──────── DATA FOR THIS TASK ────────

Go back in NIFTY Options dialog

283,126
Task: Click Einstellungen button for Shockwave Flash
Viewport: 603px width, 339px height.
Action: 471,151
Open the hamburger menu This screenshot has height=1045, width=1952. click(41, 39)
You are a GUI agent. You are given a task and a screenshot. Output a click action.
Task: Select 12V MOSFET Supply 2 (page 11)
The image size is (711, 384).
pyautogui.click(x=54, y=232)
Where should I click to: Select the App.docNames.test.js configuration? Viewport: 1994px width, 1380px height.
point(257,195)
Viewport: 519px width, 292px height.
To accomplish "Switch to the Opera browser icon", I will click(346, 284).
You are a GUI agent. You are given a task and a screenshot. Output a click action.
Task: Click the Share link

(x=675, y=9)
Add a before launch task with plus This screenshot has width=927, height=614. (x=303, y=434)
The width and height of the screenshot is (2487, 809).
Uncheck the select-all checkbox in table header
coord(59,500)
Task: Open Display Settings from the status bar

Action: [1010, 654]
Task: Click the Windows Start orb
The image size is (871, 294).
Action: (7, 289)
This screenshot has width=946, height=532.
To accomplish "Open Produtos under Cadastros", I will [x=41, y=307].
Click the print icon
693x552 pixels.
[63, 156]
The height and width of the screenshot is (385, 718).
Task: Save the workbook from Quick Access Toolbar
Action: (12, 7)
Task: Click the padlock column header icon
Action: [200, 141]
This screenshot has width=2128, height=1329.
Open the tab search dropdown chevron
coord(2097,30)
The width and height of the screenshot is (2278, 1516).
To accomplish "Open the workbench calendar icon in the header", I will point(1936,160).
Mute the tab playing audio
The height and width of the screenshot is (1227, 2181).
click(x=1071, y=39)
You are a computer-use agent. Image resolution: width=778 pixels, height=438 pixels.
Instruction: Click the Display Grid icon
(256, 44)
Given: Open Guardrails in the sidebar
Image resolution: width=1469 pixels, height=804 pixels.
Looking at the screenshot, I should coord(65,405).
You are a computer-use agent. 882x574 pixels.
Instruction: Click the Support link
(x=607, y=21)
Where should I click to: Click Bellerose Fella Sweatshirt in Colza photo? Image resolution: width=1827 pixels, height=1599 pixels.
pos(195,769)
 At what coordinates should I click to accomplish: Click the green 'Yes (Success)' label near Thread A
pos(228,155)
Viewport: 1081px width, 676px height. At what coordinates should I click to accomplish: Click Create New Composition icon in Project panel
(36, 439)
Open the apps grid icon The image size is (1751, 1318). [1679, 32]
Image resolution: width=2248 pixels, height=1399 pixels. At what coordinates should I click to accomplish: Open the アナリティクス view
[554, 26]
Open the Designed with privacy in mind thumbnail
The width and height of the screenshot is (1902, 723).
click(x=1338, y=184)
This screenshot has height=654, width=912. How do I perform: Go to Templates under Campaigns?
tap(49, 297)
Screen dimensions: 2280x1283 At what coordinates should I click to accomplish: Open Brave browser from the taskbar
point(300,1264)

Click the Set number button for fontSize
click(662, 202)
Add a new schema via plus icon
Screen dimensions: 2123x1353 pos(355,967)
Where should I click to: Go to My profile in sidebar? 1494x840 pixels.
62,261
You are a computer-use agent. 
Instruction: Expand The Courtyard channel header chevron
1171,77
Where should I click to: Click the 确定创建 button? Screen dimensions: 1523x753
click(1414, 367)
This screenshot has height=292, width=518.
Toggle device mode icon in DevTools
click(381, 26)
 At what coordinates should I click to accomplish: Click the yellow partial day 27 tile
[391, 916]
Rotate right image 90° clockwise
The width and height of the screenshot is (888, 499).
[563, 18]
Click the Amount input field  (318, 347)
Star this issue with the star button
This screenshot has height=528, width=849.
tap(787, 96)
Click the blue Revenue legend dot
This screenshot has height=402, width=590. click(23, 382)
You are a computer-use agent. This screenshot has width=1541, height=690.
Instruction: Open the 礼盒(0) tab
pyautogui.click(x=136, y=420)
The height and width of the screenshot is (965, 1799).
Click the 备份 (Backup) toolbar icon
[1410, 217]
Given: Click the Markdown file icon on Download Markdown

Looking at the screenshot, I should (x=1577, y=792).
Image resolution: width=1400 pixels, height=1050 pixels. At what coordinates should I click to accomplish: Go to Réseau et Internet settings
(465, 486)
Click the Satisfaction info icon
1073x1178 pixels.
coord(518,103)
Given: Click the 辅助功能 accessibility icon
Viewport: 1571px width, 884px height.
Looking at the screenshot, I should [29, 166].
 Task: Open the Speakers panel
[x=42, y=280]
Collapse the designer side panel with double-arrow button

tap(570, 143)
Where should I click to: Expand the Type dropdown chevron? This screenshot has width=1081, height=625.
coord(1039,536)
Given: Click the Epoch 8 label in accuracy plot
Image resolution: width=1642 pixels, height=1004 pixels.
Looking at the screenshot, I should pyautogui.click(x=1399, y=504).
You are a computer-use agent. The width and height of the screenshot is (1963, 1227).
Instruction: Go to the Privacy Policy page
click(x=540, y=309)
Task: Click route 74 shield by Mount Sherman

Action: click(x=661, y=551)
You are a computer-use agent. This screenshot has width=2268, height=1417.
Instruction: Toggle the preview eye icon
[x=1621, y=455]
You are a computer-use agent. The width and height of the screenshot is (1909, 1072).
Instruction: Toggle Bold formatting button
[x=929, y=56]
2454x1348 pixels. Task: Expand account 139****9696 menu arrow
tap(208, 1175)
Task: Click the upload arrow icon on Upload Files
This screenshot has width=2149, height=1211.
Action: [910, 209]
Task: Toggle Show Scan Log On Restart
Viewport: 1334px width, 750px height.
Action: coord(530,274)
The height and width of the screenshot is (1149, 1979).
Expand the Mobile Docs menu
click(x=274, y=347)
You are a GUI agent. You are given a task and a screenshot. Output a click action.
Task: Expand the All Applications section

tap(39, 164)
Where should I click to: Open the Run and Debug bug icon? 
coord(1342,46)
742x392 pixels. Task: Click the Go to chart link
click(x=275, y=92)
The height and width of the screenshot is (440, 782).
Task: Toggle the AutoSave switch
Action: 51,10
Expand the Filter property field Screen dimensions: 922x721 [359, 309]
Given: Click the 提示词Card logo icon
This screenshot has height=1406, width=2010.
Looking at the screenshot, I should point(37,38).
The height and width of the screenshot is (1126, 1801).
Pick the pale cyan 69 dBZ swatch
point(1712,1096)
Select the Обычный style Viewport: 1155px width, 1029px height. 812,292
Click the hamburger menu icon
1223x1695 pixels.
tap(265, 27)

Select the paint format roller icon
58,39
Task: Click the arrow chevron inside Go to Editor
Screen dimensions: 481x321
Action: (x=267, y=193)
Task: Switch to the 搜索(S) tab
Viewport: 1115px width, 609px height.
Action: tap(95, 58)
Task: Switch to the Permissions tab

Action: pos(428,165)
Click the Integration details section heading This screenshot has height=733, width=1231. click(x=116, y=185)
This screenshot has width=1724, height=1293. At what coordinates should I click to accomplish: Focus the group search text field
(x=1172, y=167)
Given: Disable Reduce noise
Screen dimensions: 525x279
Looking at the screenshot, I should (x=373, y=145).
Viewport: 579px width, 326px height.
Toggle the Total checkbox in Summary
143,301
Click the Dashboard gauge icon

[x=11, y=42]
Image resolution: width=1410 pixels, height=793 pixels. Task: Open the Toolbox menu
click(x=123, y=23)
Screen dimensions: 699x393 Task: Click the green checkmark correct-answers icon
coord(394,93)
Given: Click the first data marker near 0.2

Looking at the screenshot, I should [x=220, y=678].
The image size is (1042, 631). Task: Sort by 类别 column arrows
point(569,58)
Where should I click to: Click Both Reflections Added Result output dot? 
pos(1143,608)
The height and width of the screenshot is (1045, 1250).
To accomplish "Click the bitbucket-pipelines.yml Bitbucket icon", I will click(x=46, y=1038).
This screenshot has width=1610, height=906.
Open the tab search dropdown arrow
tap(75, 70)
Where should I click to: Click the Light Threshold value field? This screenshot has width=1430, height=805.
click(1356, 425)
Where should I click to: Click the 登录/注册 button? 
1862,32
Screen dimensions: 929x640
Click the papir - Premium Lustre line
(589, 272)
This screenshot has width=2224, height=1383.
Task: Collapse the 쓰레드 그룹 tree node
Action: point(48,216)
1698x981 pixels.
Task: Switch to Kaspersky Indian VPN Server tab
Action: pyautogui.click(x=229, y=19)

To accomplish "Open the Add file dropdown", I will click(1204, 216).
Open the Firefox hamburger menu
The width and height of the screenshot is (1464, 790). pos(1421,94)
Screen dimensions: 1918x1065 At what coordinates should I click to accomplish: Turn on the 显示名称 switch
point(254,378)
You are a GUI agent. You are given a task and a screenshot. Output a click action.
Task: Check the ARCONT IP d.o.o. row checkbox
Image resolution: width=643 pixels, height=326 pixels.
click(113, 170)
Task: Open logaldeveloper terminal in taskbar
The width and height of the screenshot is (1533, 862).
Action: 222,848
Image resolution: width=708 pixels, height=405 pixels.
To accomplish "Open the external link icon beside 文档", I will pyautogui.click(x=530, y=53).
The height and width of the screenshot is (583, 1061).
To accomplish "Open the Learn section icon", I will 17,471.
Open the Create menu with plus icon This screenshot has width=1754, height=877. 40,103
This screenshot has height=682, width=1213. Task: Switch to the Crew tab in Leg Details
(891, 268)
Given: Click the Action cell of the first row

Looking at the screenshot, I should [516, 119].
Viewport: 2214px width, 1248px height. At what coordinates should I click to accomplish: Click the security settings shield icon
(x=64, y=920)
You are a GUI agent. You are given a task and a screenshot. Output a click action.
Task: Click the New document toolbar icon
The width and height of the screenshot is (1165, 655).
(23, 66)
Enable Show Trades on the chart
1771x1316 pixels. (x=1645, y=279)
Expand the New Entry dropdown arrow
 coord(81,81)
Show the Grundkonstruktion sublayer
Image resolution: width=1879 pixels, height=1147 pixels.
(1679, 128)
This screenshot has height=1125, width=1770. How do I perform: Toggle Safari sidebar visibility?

────────

[YOUR ASSIGNMENT]:
The answer should contain only the lines from the first line of the entries through the line holding "Open the hamburger", each exactly as written.

[SOLUTION]:
Go back in NIFTY Options dialog

283,126
Task: Click Einstellungen button for Shockwave Flash
Viewport: 603px width, 339px height.
Action: 471,151
Open the hamburger menu This screenshot has height=1045, width=1952. click(41, 39)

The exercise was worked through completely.